If you only need the buying answer
The current print listing for Introduction to Sport Law is the cheapest clean route in this snapshot, but there is one important catch: some sections may care more about a bundled access component than the standalone book itself. If your class does not require a separate digital package, the current print copy is the strongest value route. If access is required for assignments, then the sticker price on the print book no longer tells the whole story by itself.
| Format | Source | Price | |
|---|---|---|---|
| Merybook | $65.94 | Check price | |
| Digital access | Publisher / campus market | $74.59 to $114.75 | Check price |
| Used print | eCampus market | $108.80 | Check price |
| Print with access code | eCampus market | $144.91 | Check price |
| Marketplace print | General market | $85.01+ | Check price |
On price alone, the current print book stands out immediately. It is below the sampled digital range, below the used print reference, and far below the bundled print-with-access-code route. The real decision point is therefore not the basic market comparison. It is the course design.
What this book actually teaches
A sport-law text matters because it teaches students how legal reasoning enters sport through contracts, torts, risk management, governance, liability, employment, gender equity, athlete rights, and organizational decision-making.
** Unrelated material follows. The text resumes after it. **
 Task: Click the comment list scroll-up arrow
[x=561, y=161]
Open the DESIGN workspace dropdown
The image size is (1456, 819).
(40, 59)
It is not only a law survey. It is a professional framework for understanding how sport operates inside legal boundaries.
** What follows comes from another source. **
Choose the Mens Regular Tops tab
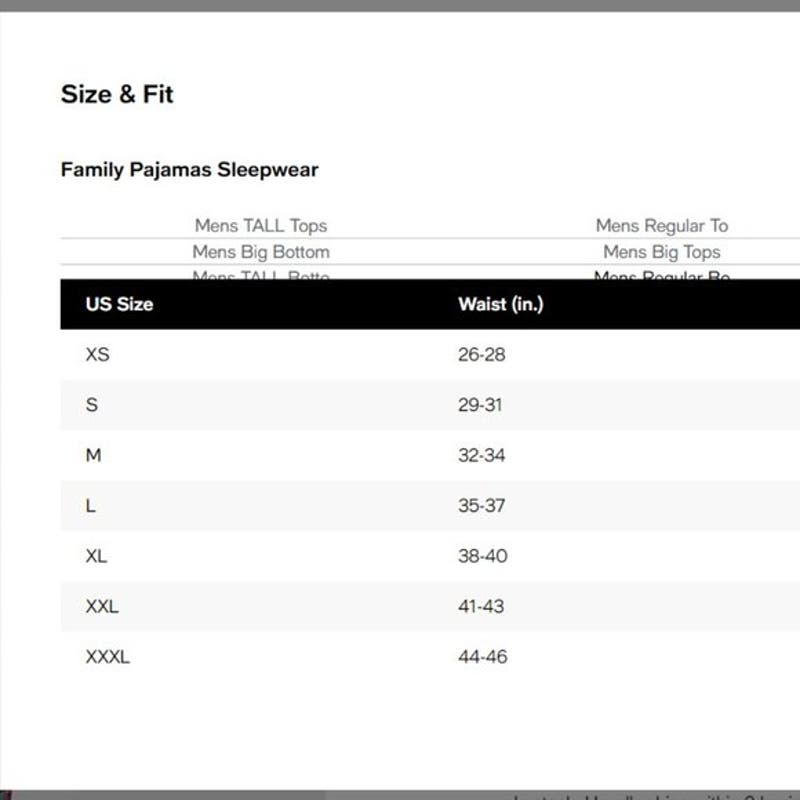 point(662,226)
That makes ownership useful for readers who expect to stay in sport management, coaching administration, athletic administration, or recreation leadership. Students often come back to legal examples and frameworks later because sport settings continually raise questions about duty, policy, fairness, and organizational responsibility.
Who should buy print and what to verify first
Buy the print copy if the course allows a standalone book and you want the strongest ownership value in the current market. Verify the syllabus first if your section requires an access component. If it does not, the current print listing is the easiest recommendation in the set.